There are a couple of ways how you could approach that problem.
1. State-based execution with signals
If you look more closely at what sensors are doing, they are polling for some state (e.g. whether a file arrived in S3/SFTP) and if the condition is not met, the sensor sleeps and tries again in a couple of seconds/minutes later.
If you want to implement something similar in Prefect, you could leverage the RETRY
signal to implement such polling. Here is an example checking if “example_file.csv
” file arrived in S3:
import pendulum
from prefect.engine.signals import RETRY
import awswrangler as wr
def check_if_file_arrived_in_s3():
return wr.s3.does_object_exist("s3://bucket/example_file.csv")
@task
def s3_sensor(**kwargs):
bool_s3_object_arrived = check_if_file_arrived_in_s3()
if bool_s3_object_arrived is False:
raise RETRY(
"File not available yet, retrying in 20 seconds.",
start_time=pendulum.now().add(seconds=20),
)
2. Leveraging waiter’s abstractions
Many libraries such as AWS’s boto3
include waiters for similar use cases, which automatically implement polling under the hood.
import boto3
s3_resource = boto3.resource("s3")
bucket = s3_resource.Bucket("your_bucket_name")
# example file, doesn't need to be CSV
s3_object = "your_file_name.csv"
data_to_arrive = bucket.Object(s3_object)
data_to_arrive.wait_until_exists()
Prefect provides a generic AWSClientWait
task that allows you to do that with any AWS waiter: see the AWSClientWait API Reference.
It’s usually used with long-running AWS jobs such as AWS Batch jobs for which Prefect has the BatchSubmit
task: see the BatchSubmit API Reference.
3. Event-based execution with AWS Lambda
Once the event that you are looking for occurs, trigger a specific flow to run. If you are on AWS, this event could trigger a Lambda function that triggers a flow run. The event could be a new file that arrived in S3 or a new row streamed to DynamoDB/AWS Aurora etc. For a concrete implementation with AWS Lambda, check out this blog post.
import json
import os
import urllib.parse
import urllib.request
print("Loading function")
def lambda_handler(event, context):
print("Received event: " + json.dumps(event, indent=2))
## prep the data
create_mutation = """
mutation($input: createFlowRunInput!){
createFlowRun(input: $input){
flow_run{
id
}
}
}
"""
inputs = dict(flowId=os.getenv("PREFECT__FLOW_ID"))
variables = dict(input=inputs)
data = json.dumps(
dict(query=create_mutation, variables=json.dumps(variables))
).encode("utf-8")
## prep the request
req = urllib.request.Request(os.getenv("PREFECT__CLOUD__API"), data=data)
req.add_header("Content-Type", "application/json")
req.add_header(
"Authorization", "Bearer {}".format(os.getenv("PREFECT__CLOUD__AUTH_TOKEN"))
)
## send the request and return the response
resp = urllib.request.urlopen(req)
return json.loads(resp.read().decode())
Also, check out this blog post showing how to do the same using the serverless framework:
4. API-based
You can always trigger a flow run upon request from your event using the create_flow_run
GraphQL mutation.

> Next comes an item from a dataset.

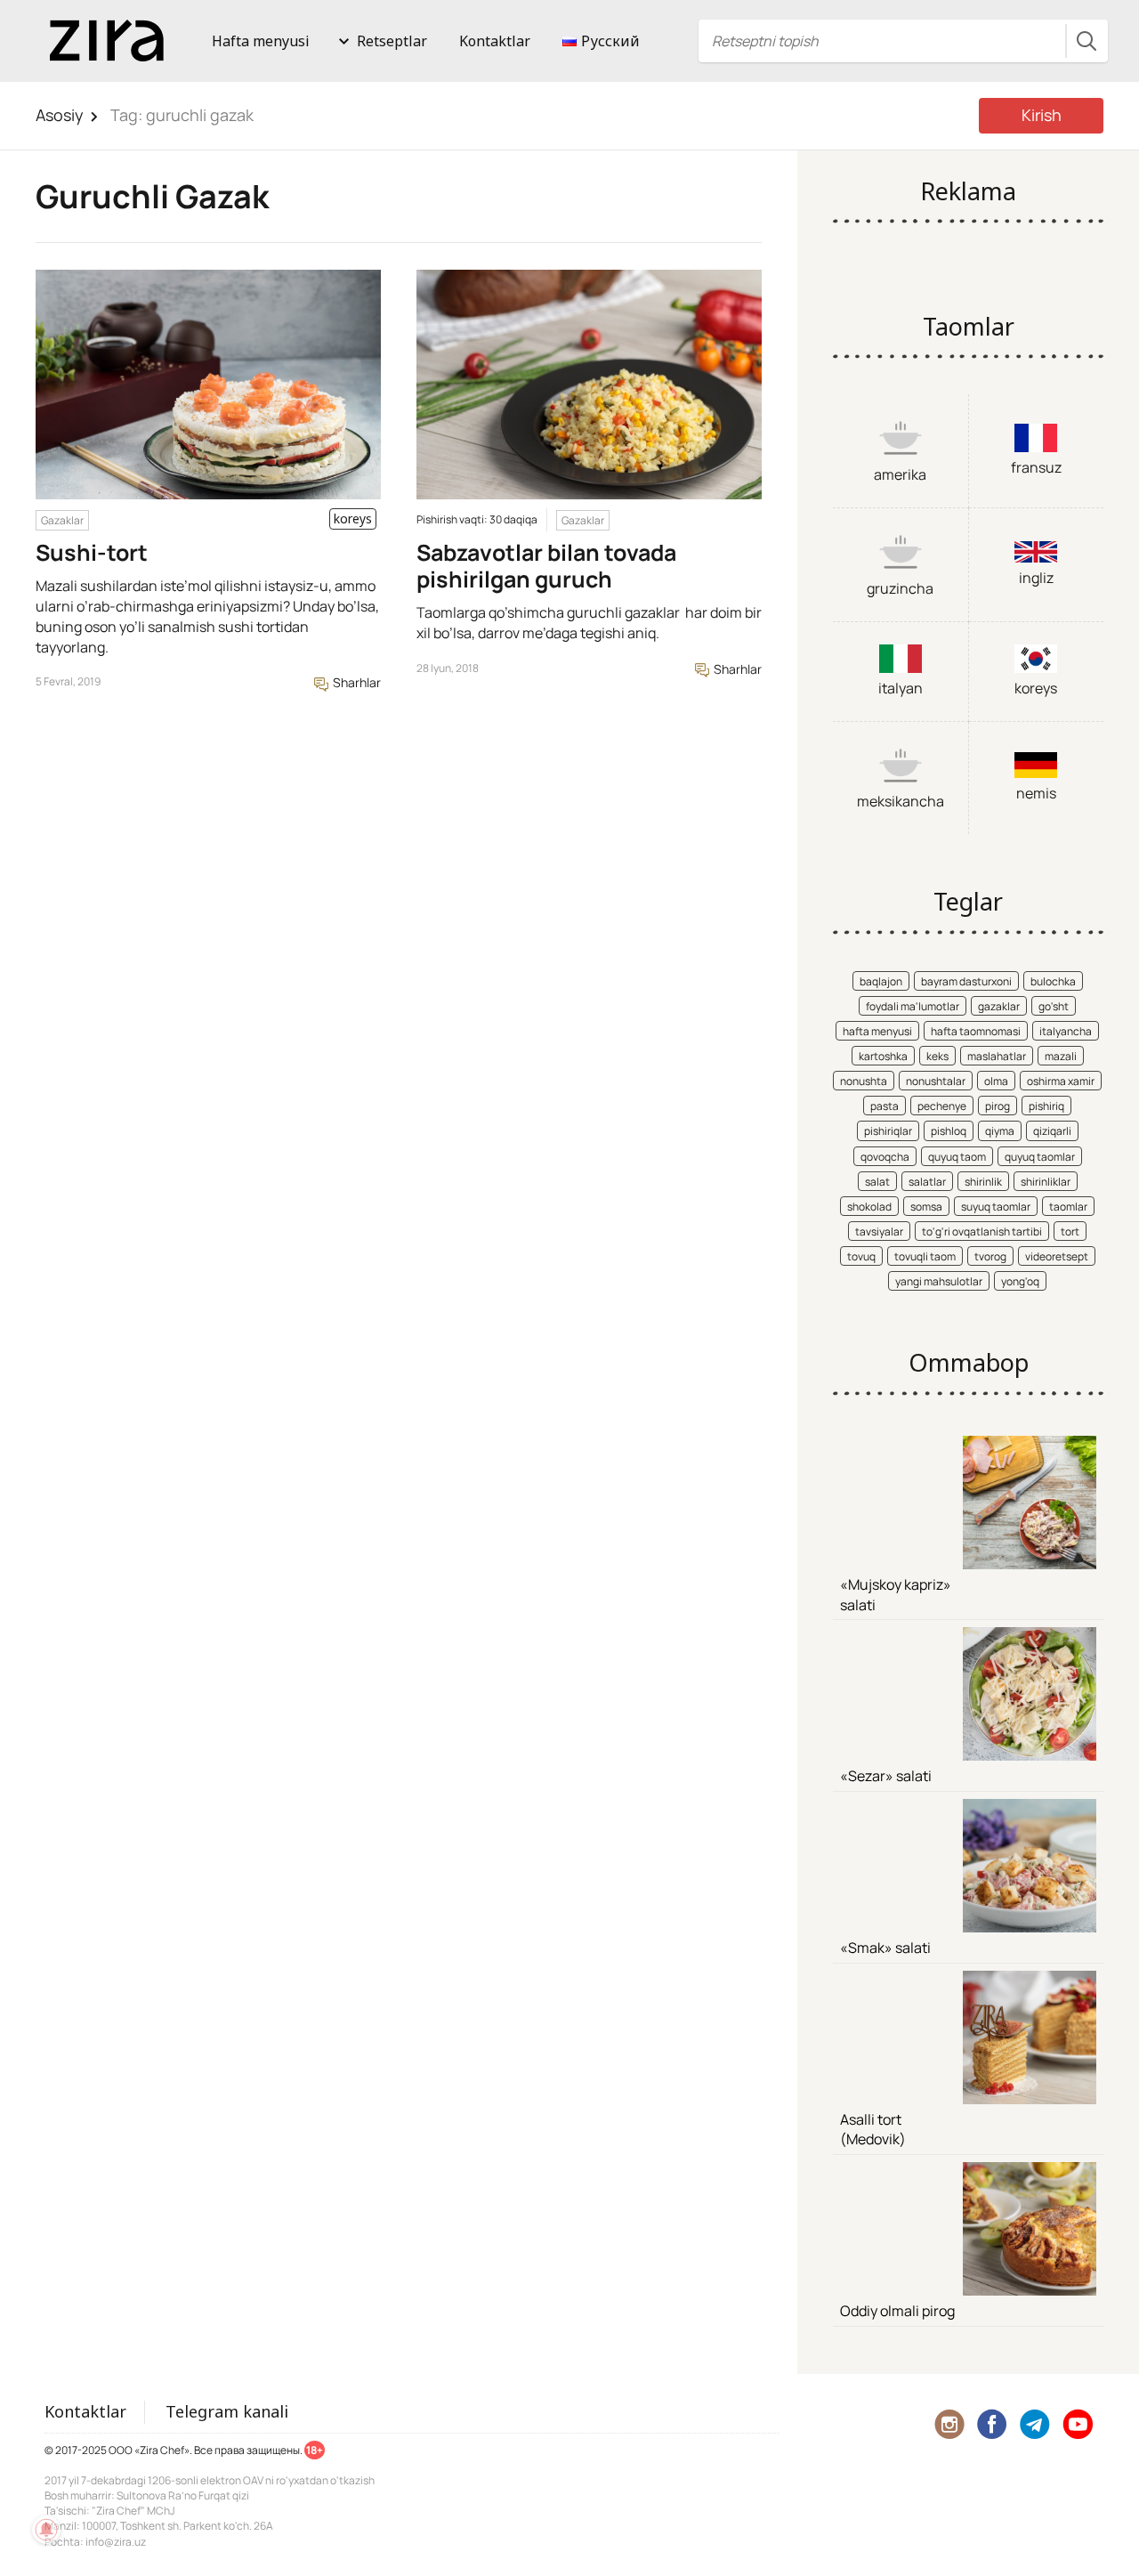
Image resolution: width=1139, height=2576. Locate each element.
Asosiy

You don’t even need to have Prefect installed to trigger a flow run - here is an example using Python’s requests
library.
import requests
query = """
mutation {
create_flow_run(input: { version_group_id: "fb919cc4-7f74-4ed7-9f3c-71bdd9be69e8" }) {
id
}
}
"""
url = "https://api.prefect.io"
response = requests.post(
url, json={"query": query}, headers={"authorization": "Bearer XXX"}
)
print(response.status_code)
print(response.text)
Note that we use version_group_id
, as it will remain the same regardless of new flow versions later.
To do the same with Parameters
:
import requests
create_mutation = """
mutation($input: createFlowRunInput!){
createFlowRun(input: $input){
flow_run{
id
}
}
}
"""
inputs = dict(
versionGroupId="339c86be-5c1c-48f0-b8d3-fe57654afe22", parameters=dict(x=6)
)
response = requests.post(
url="https://api.prefect.io",
json=dict(query=create_mutation, variables=dict(input=inputs)),
headers=dict(authorization=f"Bearer {API_KEY}"),
)
print(response.status_code)
print(response.text)
Use cases for event-driven flow run creation
There are many scenarios that would fit into this pattern, for instance:
- as soon as a database table gets updated in some custom application, this may trigger a flow to take action on that update,
- when your external job completes (e.g. a Spark job on Databricks), you trigger another flow run via an API call to do some post-processing or send you a notification about it.